In the entries below, find the string "computer" and return each line holding it.

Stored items
::::

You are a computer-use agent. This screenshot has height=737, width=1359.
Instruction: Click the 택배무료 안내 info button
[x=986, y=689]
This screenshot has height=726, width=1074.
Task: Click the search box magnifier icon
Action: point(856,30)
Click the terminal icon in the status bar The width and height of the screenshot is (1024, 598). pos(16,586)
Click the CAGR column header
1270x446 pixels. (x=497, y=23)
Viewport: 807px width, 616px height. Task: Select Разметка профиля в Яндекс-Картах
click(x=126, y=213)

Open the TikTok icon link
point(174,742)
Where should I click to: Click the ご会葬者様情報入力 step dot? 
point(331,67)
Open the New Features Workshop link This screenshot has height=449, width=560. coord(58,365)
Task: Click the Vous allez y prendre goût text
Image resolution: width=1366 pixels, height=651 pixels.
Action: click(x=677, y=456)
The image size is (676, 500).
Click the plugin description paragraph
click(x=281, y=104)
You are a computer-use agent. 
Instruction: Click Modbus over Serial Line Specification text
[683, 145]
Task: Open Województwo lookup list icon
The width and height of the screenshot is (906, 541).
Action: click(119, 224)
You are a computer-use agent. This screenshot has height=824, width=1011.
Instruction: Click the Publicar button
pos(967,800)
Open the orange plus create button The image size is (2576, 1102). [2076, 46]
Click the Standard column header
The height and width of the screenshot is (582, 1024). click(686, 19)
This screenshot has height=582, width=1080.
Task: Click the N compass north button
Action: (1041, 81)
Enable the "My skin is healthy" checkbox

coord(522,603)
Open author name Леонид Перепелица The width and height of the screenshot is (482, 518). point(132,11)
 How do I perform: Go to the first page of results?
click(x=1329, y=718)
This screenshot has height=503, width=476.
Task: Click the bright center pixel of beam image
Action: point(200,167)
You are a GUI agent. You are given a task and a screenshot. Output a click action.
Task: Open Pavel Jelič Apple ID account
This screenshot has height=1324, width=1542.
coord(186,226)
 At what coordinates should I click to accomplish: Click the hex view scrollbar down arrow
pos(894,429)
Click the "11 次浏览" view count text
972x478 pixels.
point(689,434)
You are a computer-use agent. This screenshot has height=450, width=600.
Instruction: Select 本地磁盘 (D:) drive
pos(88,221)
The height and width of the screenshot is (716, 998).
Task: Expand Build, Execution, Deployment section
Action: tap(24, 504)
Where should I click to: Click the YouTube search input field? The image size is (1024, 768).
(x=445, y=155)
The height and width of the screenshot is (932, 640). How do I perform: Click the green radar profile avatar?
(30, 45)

::::

**SOLUTION FOR THIS TASK:**
You are a computer-use agent. This screenshot has height=737, width=1359.
You are a computer-use agent. 
You are a computer-use agent. This screenshot has height=824, width=1011.
You are a computer-use agent. This screenshot has height=450, width=600.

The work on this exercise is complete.